Explorations on the number of realizations of minimally rigid graphs
Georg Grasegger
TL;DR
This work investigates how many realizations a minimally rigid graph can have across dimensions by counting complex realizations and studying the effect of rigidity-preserving constructions. It develops and exploits generalized fan constructions to obtain new lower bounds on the maximal realization counts $\mathbf{M}_{d}(n)$ for the plane, sphere, and space, and derives upper bounds for minimal counts in higher dimensions, while leveraging large-scale computations and certificate graphs to validate the results.
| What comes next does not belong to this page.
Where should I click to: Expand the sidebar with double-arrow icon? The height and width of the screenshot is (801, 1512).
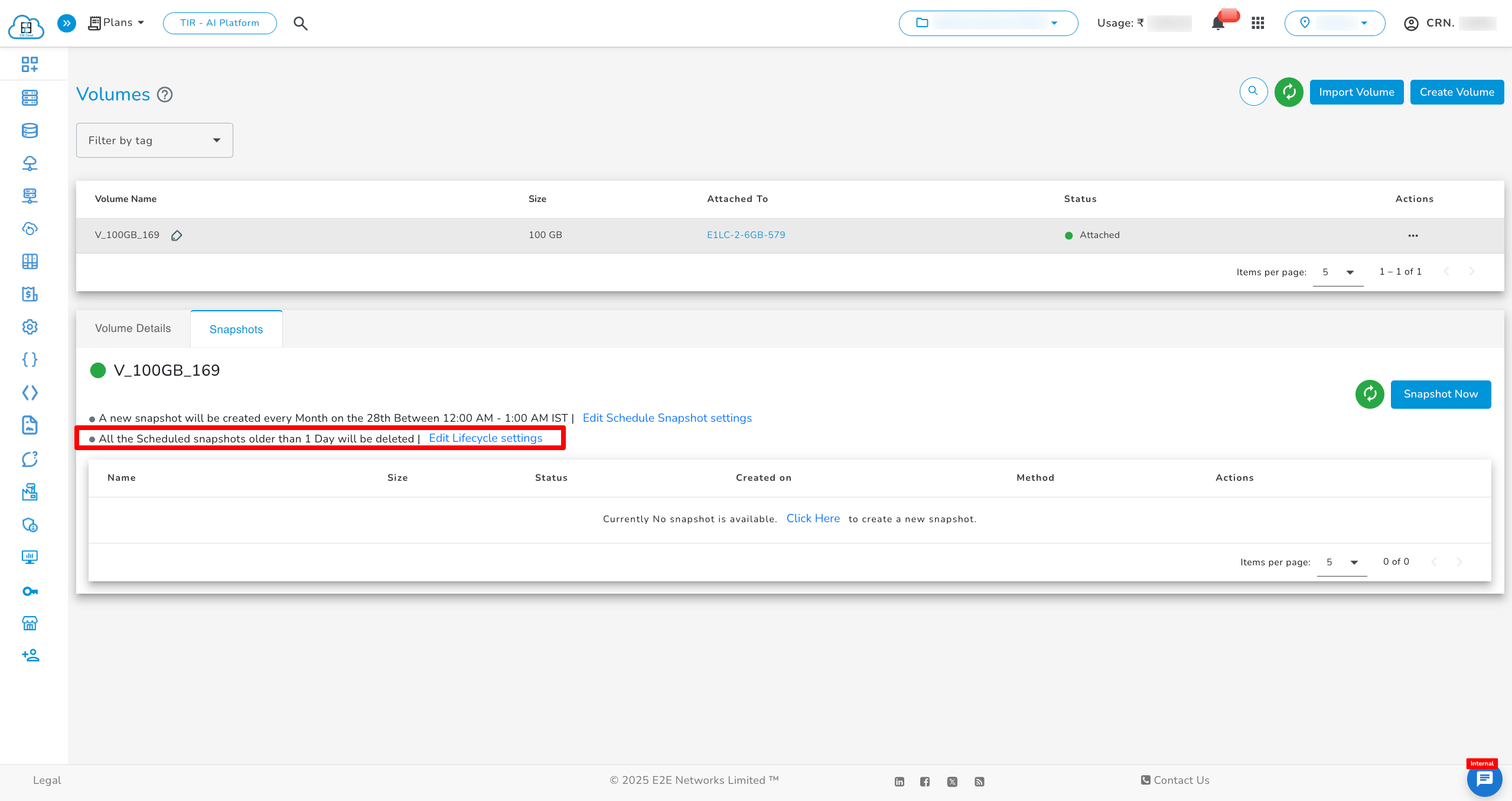67,23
The authors provide concrete growth-rate bounds, including $\mathbf{M}_{2}(n) \ge 8\cdot2^{(n-5)\mathrm{mod}\,19}\cdot(611930960/8)^{\lfloor(n-5)/19\rfloor}$ (plane) and $\mathbf{M}^\circ_{2}(n) \ge 8\cdot2^{(n-5)\mathrm{mod}\,12}\cdot(1376256/8)^{\lfloor(n-5)/12\rfloor}$ (sphere), as well as a plane-sphere comparison and 3D bounds $\mathbf{M}_{3}(n) \ge 2^{(n-3)\mathrm{mod}\,9}\cdot(54272)^{\lfloor(n-3)/9\rfloor}$. The results rely on probabilistic Gröbner-basis computations for higher dimensions and culminate in a catalogue of certificate graphs and detailed observations about how extension and splitting steps influence realization counts. Overall, the paper advances our understanding of the asymptotics and variability of realization counts and highlights open questions in higher-dimensional rigidity and counting.
Abstract
Rigid graphs have only finitely many realizations. In the recent years significant progress was made in computing the number of such realizations. With this progress it was also possible for the first time to do computations on large sets of graphs. In this paper we show what we can conclude from the data we got from these computations. This includes new lower bounds on the maximal realization count for a given number of vertices, upper bounds for the minimal realization count in higher dimensions and effects of rigidity preserving construction rules on the realization number. In all cases we give certificate graphs which prove the respective results.